Alors que le patron de l'Assurance-maladie promettait mi-septembre de mettre fin au « Far West » des téléconsultations, le projet de loi de financement de la Sécurité sociale (PLFSS) pour 2023 s'apprête effectivement à encadrer les plateformes commerciales. Il propose, via son article 28, que certaines sociétés de téléconsultation soient conditionnées à un « agrément » ministériel préalable (pour facturer des actes réalisés par les médecins qu'elles salarient). Une mesure qui entrera en vigueur au plus tard fin 2023.
Le PLFSS ne cible pas n’importe quelles sociétés mais celles « qui proposent une offre de télémédecine incluant des prestations de soins ». Comprendre les cabines et autres bornes de téléconsultation, sans structuration juridique pérenne, qui ont fleuri dans les pharmacies, les collectivités locales voire les supermarchés. Par rapport aux sociétés prestataires qui proposent aux médecins de simples outils numériques de vidéotransmission n'incluant pas de soins, ces sociétés visées ne représentaient en 2020 que 3 à 7 % des consultations à distance réalisées en France.
Une structuration en « centre de santé » qui coince
Certes, reconnaît l'exécutif, ces sociétés de télémédecine répondent à de vrais besoins de soins des patients, en particulier des « demandes ponctuelles » en zone sous-dense ou pour les patients privés de médecins traitants. Mais pour l’heure, leur fonctionnement repose sur un modèle juridique flou et sans « régulation spécifique », note l'exposé des motifs du PLFSS.
Pour facturer des soins à la Sécu, ces sociétés commerciales ont créé des associations gérant des centres de santé, et elles salarient ensuite des praticiens de l’autre côté de l’écran. En 2020, ces sociétés employaient ainsi 268 équivalents temps plein (ETP) médicaux dans l’Hexagone, soit « 0,3 % de l’activité totale des généralistes ».
C'est ce statut « bricolé » qui coince. D’abord parce que le modèle présenté « ne correspond pas au corpus des centres de santé, en raison de ses exigences d’accueil physique et de non lucrativité », rappelle le PLFSS. Mais aussi parce que l’accord national applicable aux centres de santé leur impose désormais le seuil maximal de 20 % d'activité réalisée à distance (téléconsultations et télé-expertises), comme pour les libéraux (dès 2022).

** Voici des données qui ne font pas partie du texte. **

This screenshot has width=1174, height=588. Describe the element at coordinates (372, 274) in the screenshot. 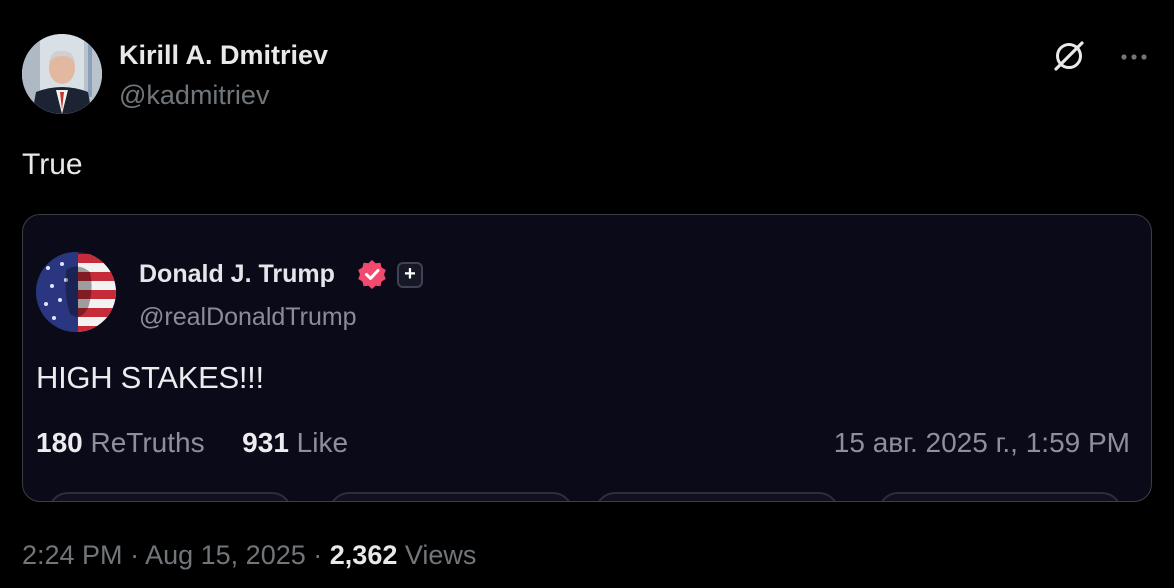

I see `verified-badge-icon` at that location.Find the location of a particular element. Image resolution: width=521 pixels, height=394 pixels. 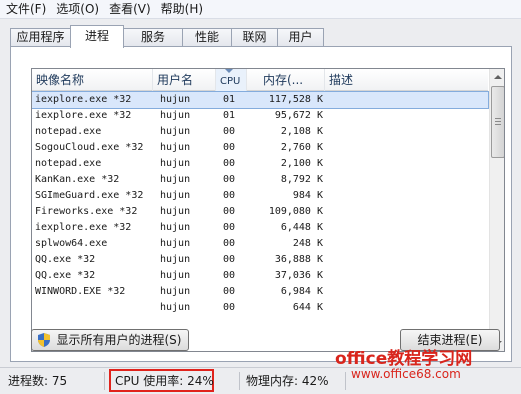

menu-options: 选项(O) is located at coordinates (78, 10).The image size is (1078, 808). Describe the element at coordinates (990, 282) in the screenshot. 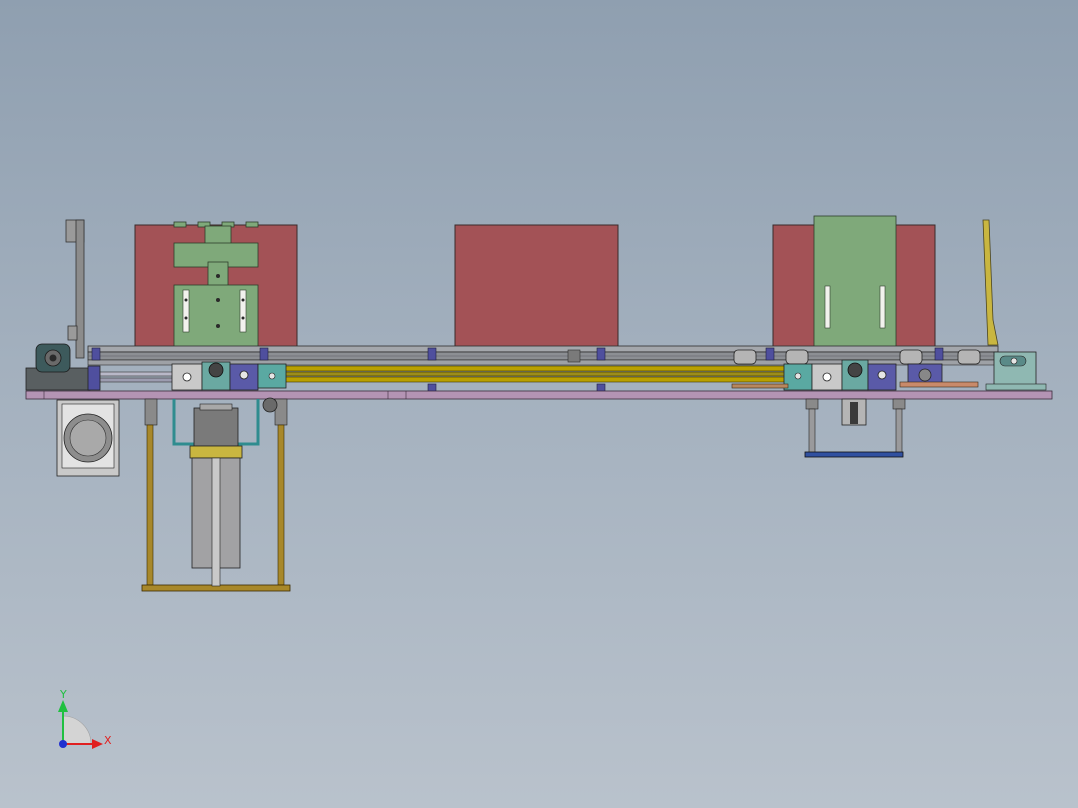

I see `right-end-guide` at that location. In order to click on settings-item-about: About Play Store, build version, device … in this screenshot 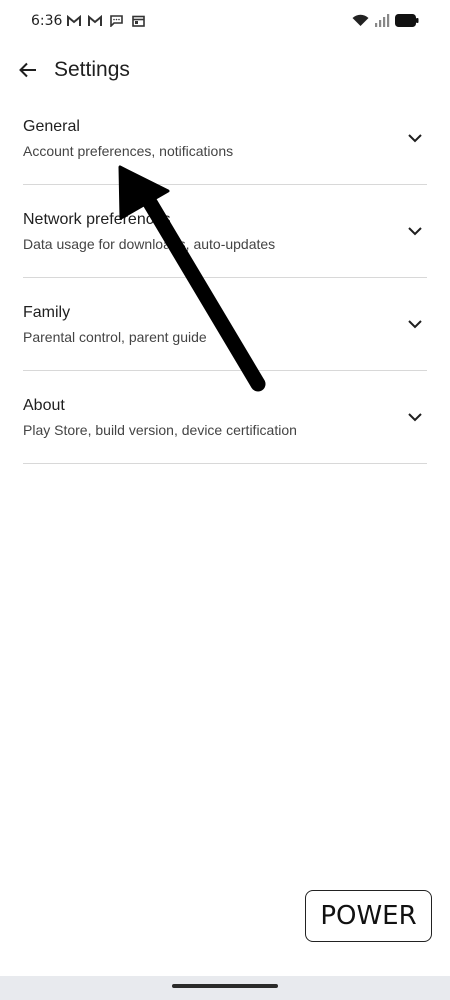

Échec annoncé pour ces sociétés qui – dépassant très largement ce seuil – devraient « renoncer à ce modèle de structuration à court terme », anticipe le projet de loi.
Dernière tentative : certaines sociétés ont carrément demandé d’obtenir le statut « d’établissement de santé virtuel national ». Une requête qui ne « résiste pas » aux exigences imposées par l’Ordre et les agences régionales de santé (autorisation, certification qualité).
Agrément et comité médical
Pour que ces sociétés commerciales puissent facturer des téléconsultations à la Cnam, le PLFSS modifie donc le code de la Sécurité sociale mais en conditionnant leur fonctionnement à l'obtention d’un statut « ad hoc » permettant de clarifier les exigences juridiques, déontologiques mais aussi de qualité des soins et de respect des normes de sécurité.
Pour obtenir l’agrément ministériel, ces sociétés ne devront pas être gérées par un fournisseur, distributeur ou fabricant de médicaments ou de dispositifs médicaux. Leurs services numériques ne devront respecter strictement les règles de protection des données personnelles (ainsi que les référentiels d'interopérabilité).
Autre prérequis : elles auront l’obligation de réunir « régulièrement » leurs médecins salariés au sein d'un « comité médical ». Son rôle ? « Donner son avis sur la politique médicale » de la plateforme et travailler à l’amélioration continue de la sécurité et de la qualité des soins. En parallèle, les plateformes concernées devront élaborer un programme d’actions, assorti d'indicateurs de suivis. Chaque année, un rapport d’activité sera envoyé au Conseil département de l’Ordre des médecins.
Insuffisance professionnelle ?
La durée de cet agrément – renouvelable – sera précisée par décret. En parallèle, un référentiel de bonnes pratiques à destination de ces sociétés commerciales sera édité. Restent les interrogations déontologiques liées à l'exercice exclusif à distance. À plusieurs reprises, l'Ordre a alerté sur cette pratique qui « si elle est durable » pourrait générer à terme « une perte d’expérience clinique susceptible de placer le médecin en situation d’insuffisance professionnelle ».